When evaluating pre-IPO opportunities, I look for companies with strong financial visibility—those showing consistent revenue growth, healthy gross margins and a clean cap table. A clear exit horizon is critical to me as well. How many months until the company is planning for a potential IPO or acquisition? For me, the ideal window is 12 to 36 months.

Liquidity matters too, so I look for signs of active interest from both buyers and sellers in the secondary market. Furthermore, institutional validation can be a valuable signal. When a company has top-tier venture firms or strategic investors on the cap table, this can indicate that experienced players have done their diligence and believe in the company’s long-term potential. (But remember that you still need to do your own due diligence; as noted above, this isn’t the only factor you should consider.)

And finally, disciplined governance is non-negotiable: I look for audit-ready financials, an experienced CFO and operational maturity that shows the business is ready to operate under public market scrutiny.

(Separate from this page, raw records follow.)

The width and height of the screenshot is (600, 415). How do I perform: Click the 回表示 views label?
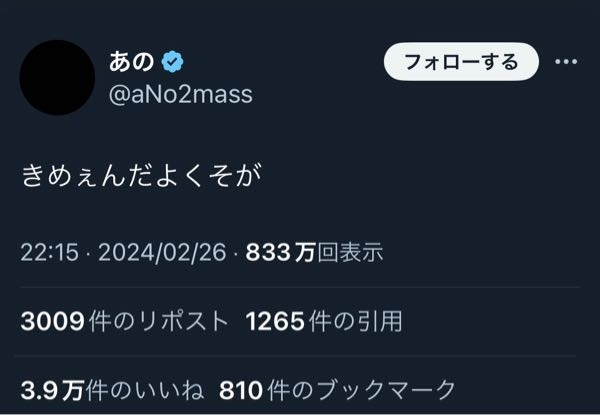350,254
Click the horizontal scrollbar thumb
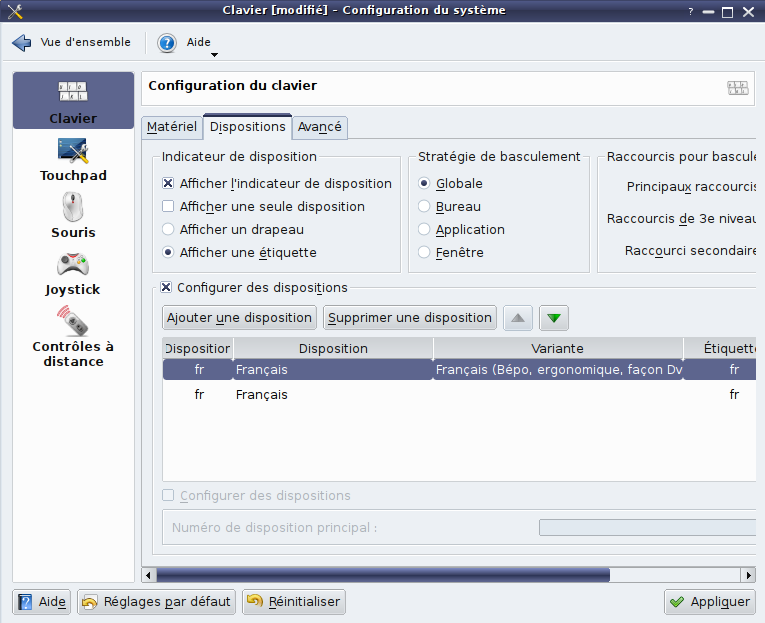This screenshot has height=623, width=765. click(x=380, y=575)
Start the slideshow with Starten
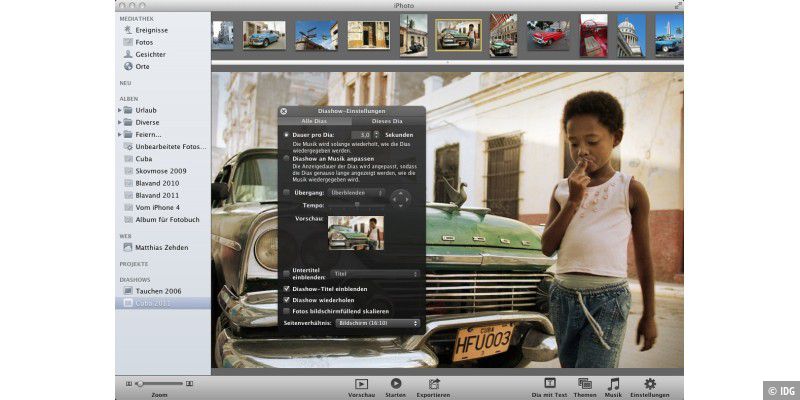Viewport: 800px width, 400px height. pyautogui.click(x=396, y=383)
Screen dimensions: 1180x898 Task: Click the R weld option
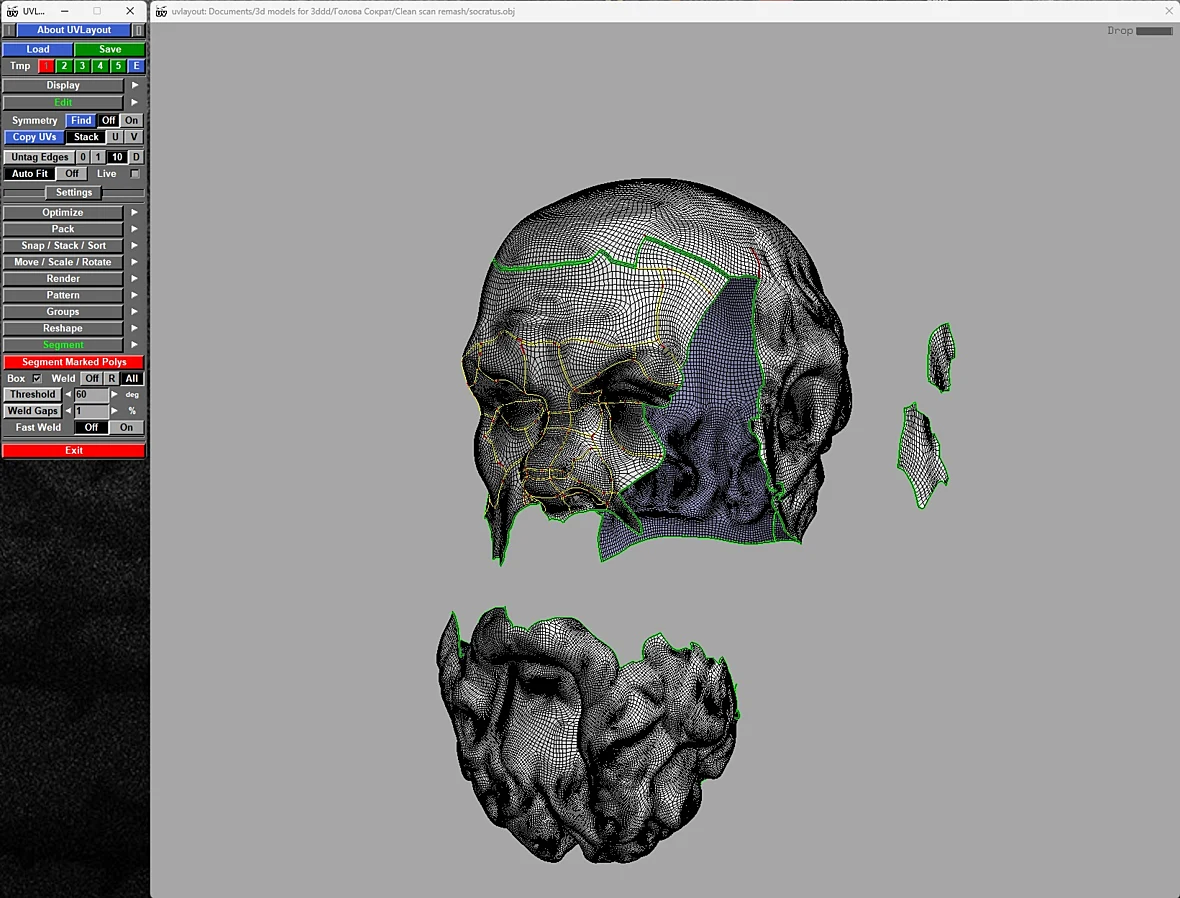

In short, it’s not about size alone; it’s about identifying companies that are truly prepared to be public.

Recognizing Risks And Maintaining Caution

Investors must remain vigilant. Investing in pre-IPO companies requires caution and awareness of several specific risks.

First, valuation can be a significant concern. Valuations of private firms can lack transparency and are often prone to subjective judgment, sometimes driven by market hype rather than fundamentals. Overestimating a company’s worth can dramatically affect returns when a liquidity event eventually happens.

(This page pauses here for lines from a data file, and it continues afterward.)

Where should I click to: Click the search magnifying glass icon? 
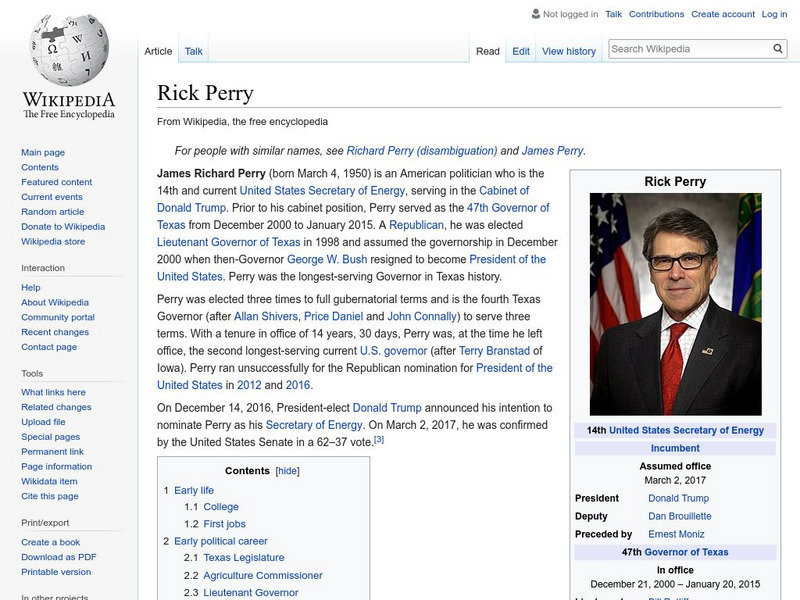point(778,47)
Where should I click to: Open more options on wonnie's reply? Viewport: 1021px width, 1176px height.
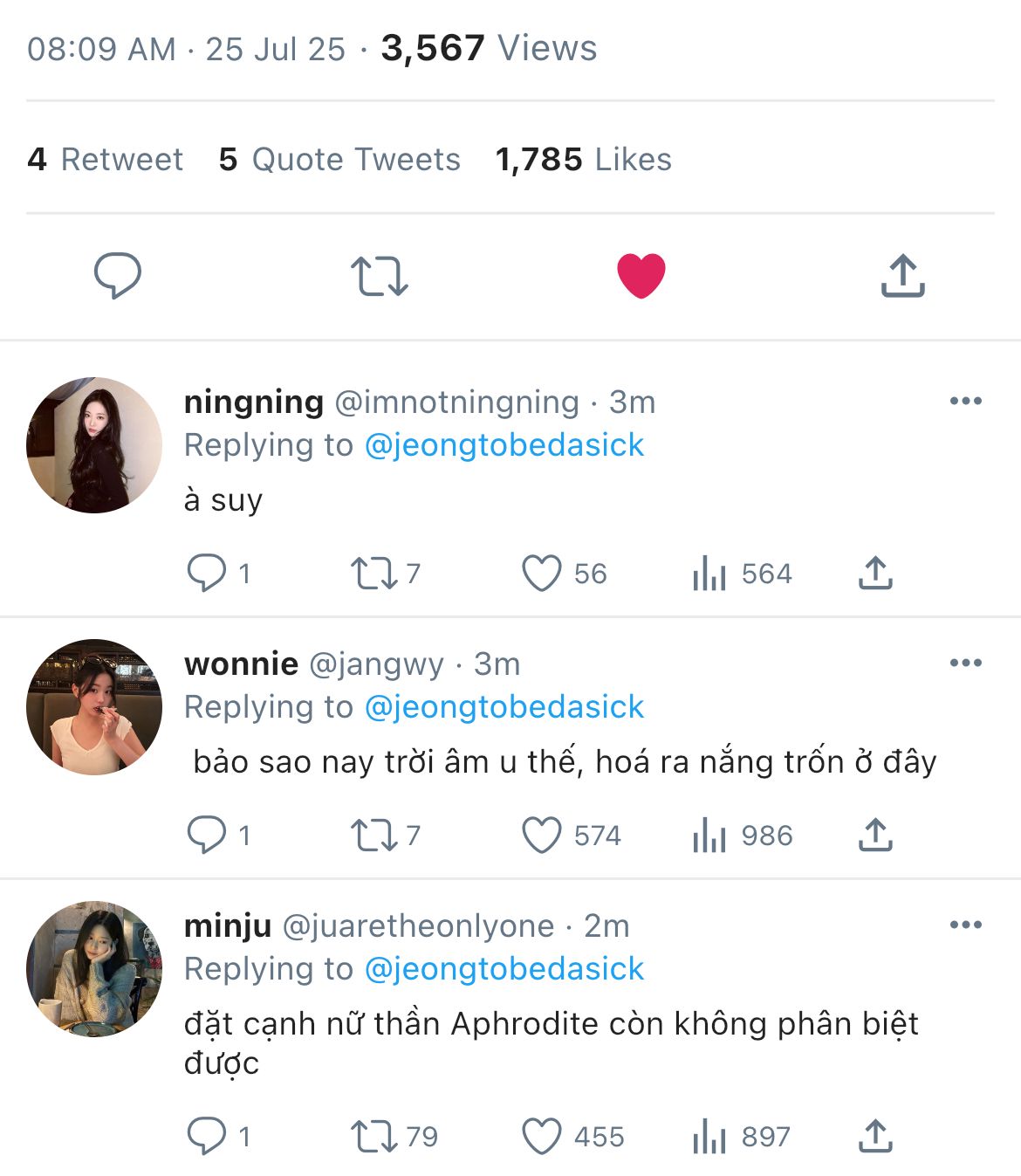965,664
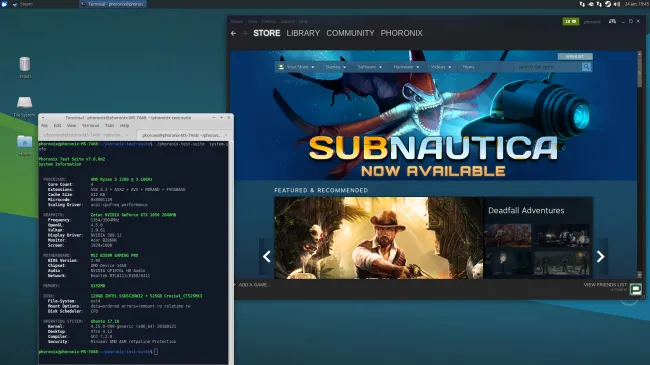Click the WISHLIST button

[575, 56]
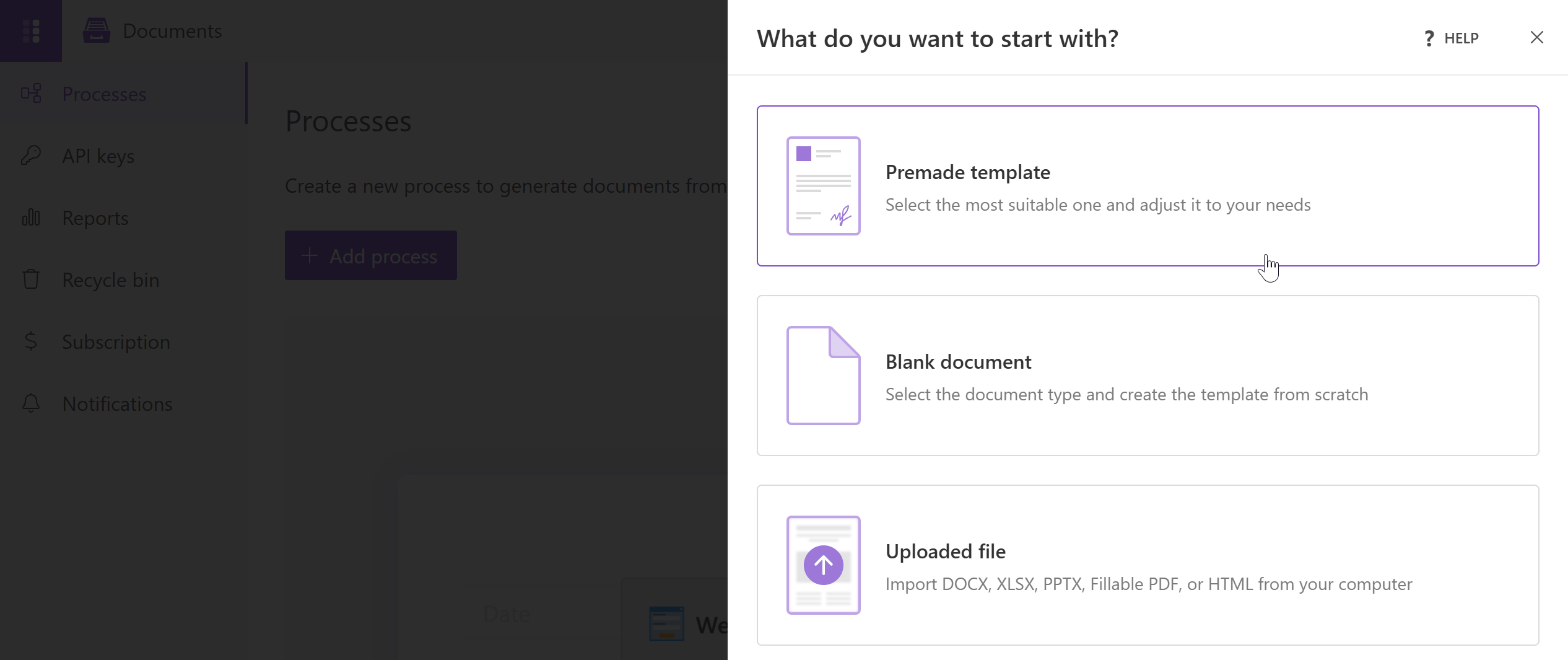
Task: Close the start dialog
Action: click(x=1538, y=37)
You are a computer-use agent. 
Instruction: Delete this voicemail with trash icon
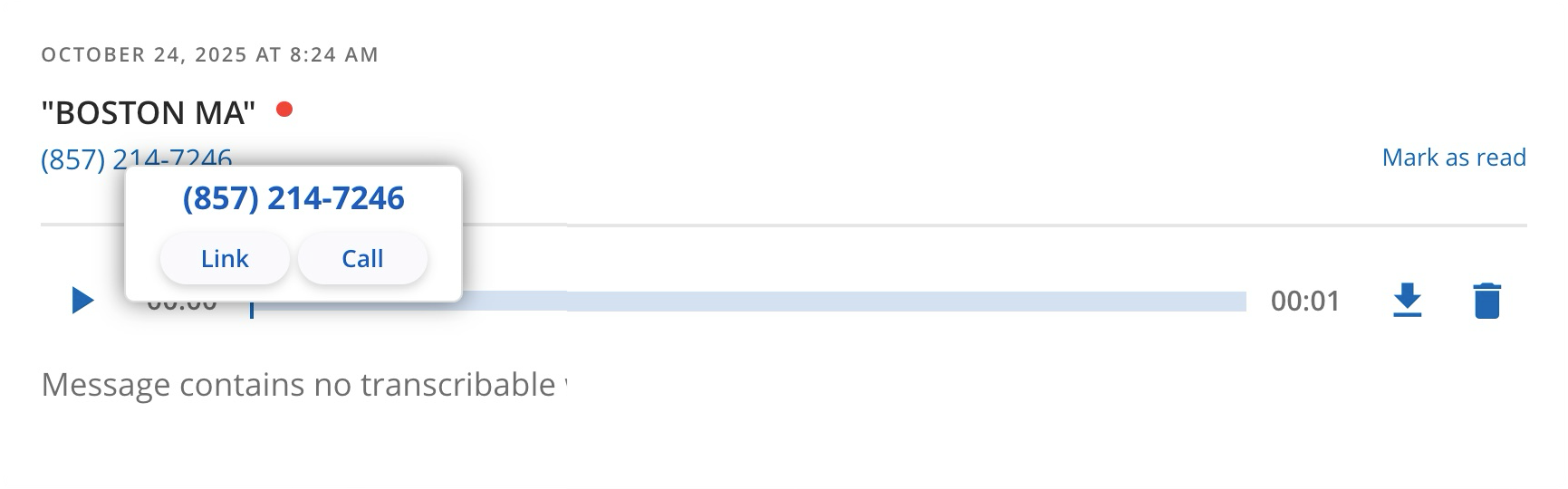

Another area of caution is liquidity. Although the secondary market for private company shares is expanding, it can still lack sufficient depth, making it difficult to sell positions quickly.

Additionally, investors must remain alert to market timing risks. Companies often delay IPOs due to unfavorable market conditions, regulatory hurdles or internal issues, potentially prolonging investors’ holding periods beyond initial projections. Confirming that a company is genuinely ready for public-market scrutiny, both operationally and culturally, is crucial.

Final Thoughts

Public markets used to be where innovation met opportunity. Today, much of that opportunity happens before the ticker symbol ever appears. For investors willing to do the work, cut through the noise, understand the mechanics and account for the risks, the secondary market may offer access to tomorrow’s market leaders today.